▶ **Material to process**:
-.-.-

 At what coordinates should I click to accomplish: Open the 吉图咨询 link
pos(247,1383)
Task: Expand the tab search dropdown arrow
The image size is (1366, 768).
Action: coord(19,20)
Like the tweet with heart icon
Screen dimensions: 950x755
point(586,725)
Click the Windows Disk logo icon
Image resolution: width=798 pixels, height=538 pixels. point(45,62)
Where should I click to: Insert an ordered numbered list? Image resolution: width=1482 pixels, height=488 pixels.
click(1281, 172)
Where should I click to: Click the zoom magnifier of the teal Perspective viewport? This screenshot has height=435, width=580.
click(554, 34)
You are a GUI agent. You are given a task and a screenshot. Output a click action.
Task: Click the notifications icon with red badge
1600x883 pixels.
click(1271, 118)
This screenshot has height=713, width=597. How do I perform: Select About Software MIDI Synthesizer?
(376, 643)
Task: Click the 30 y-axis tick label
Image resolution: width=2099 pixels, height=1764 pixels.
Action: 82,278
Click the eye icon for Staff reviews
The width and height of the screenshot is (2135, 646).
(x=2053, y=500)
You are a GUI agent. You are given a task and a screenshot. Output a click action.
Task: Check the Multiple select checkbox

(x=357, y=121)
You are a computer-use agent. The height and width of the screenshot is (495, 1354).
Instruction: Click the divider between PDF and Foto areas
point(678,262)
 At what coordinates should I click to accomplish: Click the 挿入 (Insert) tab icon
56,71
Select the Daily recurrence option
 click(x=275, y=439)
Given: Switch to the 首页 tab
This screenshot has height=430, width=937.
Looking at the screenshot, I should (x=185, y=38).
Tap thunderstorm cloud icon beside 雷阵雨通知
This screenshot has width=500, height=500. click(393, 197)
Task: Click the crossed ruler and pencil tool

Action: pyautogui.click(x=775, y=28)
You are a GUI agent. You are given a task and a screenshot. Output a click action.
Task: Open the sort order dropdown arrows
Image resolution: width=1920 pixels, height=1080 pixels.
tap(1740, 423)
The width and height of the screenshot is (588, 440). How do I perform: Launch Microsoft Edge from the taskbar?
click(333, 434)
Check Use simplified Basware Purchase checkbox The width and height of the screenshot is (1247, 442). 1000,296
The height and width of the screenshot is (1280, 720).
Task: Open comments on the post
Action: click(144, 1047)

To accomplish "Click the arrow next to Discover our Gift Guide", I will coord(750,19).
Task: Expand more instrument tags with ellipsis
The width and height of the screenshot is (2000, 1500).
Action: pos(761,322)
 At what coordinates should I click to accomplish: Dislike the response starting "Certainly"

-.-.-

Update the lines running from the one that contains "Task: Expand more" through the end of the records, inclusive, replacing "ellipsis" with "three dots" and keeping all else unchanged.

Task: Expand more instrument tags with three dots
The width and height of the screenshot is (2000, 1500).
Action: pos(761,322)
 At what coordinates should I click to accomplish: Dislike the response starting "Certainly"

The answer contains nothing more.